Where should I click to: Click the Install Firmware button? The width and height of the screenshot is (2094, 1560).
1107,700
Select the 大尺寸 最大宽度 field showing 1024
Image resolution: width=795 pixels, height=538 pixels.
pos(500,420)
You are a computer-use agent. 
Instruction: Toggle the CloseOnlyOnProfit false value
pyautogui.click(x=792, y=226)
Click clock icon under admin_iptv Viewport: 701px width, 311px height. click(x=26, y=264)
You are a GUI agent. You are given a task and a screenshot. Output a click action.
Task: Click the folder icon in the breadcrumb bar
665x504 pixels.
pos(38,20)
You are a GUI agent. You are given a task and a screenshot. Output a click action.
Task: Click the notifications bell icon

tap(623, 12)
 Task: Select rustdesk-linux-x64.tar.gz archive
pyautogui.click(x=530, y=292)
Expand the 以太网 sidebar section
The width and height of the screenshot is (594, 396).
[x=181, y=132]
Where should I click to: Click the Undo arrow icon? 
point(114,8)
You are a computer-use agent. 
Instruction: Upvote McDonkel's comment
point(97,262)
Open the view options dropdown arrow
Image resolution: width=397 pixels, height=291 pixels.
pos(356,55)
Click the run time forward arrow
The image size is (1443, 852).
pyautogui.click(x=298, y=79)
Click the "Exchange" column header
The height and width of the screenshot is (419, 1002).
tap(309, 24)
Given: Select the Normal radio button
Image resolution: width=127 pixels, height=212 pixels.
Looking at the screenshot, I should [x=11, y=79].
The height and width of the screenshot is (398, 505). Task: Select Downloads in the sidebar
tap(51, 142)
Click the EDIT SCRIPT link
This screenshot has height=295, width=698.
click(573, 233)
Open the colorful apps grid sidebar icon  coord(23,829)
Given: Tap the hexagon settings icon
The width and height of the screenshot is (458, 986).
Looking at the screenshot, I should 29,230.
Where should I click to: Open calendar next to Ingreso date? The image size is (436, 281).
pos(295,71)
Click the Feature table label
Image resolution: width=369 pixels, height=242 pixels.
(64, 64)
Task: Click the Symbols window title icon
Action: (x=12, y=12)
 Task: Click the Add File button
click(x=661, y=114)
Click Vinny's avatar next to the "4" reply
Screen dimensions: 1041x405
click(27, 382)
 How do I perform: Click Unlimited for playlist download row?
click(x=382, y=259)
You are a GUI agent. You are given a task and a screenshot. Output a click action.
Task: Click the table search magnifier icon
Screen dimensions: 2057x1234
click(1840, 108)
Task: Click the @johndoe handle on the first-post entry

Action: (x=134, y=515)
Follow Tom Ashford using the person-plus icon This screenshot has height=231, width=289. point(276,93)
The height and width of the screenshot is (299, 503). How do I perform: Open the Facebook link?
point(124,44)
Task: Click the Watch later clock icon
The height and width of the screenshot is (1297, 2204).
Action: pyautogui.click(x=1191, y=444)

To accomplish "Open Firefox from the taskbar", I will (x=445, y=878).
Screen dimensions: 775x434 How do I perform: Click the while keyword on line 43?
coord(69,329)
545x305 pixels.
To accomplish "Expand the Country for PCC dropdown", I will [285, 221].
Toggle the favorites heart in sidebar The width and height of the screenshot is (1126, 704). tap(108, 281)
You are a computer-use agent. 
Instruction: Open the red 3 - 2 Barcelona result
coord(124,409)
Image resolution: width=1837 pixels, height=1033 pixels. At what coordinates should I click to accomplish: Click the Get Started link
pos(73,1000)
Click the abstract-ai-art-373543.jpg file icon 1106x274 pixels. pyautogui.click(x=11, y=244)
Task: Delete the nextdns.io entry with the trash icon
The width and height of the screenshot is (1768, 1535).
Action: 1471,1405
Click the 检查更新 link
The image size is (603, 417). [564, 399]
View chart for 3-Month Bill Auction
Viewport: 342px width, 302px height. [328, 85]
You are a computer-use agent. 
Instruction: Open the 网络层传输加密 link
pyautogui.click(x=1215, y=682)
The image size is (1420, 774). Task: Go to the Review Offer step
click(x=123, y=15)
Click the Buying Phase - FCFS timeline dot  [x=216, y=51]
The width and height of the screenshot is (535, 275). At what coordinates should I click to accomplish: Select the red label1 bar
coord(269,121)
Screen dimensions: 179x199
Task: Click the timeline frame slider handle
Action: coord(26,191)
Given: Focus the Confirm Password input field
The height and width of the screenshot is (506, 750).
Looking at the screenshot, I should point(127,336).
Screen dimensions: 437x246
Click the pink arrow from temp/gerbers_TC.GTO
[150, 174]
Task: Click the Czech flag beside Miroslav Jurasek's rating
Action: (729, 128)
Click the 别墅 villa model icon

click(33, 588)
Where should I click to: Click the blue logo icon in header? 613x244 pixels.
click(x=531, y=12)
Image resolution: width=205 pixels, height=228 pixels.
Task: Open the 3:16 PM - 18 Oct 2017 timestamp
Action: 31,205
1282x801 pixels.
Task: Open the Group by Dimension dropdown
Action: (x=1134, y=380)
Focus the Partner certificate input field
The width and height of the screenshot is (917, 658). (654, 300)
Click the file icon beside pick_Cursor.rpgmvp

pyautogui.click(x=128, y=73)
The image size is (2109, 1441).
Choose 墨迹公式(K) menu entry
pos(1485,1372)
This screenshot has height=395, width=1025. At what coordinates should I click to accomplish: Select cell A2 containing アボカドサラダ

• [Task directions] Convert the lines of the material above, beginning with the line containing "Where should I click to: Click the Undo" and continuing through the line containing "tap(51, 142)", into a JSON list of strings with one string per line and blank lines omitted.

• [Response for this exercise]
[
  "Where should I click to: Click the Undo arrow icon? ",
  "point(114,8)",
  "You are a computer-use agent. ",
  "Instruction: Upvote McDonkel's comment",
  "point(97,262)",
  "Open the view options dropdown arrow",
  "Image resolution: width=397 pixels, height=291 pixels.",
  "pos(356,55)",
  "Click the run time forward arrow",
  "The image size is (1443, 852).",
  "pyautogui.click(x=298, y=79)",
  "Click the \"Exchange\" column header",
  "The height and width of the screenshot is (419, 1002).",
  "tap(309, 24)",
  "Given: Select the Normal radio button",
  "Image resolution: width=127 pixels, height=212 pixels.",
  "Looking at the screenshot, I should [x=11, y=79].",
  "The height and width of the screenshot is (398, 505). Task: Select Downloads in the sidebar",
  "tap(51, 142)"
]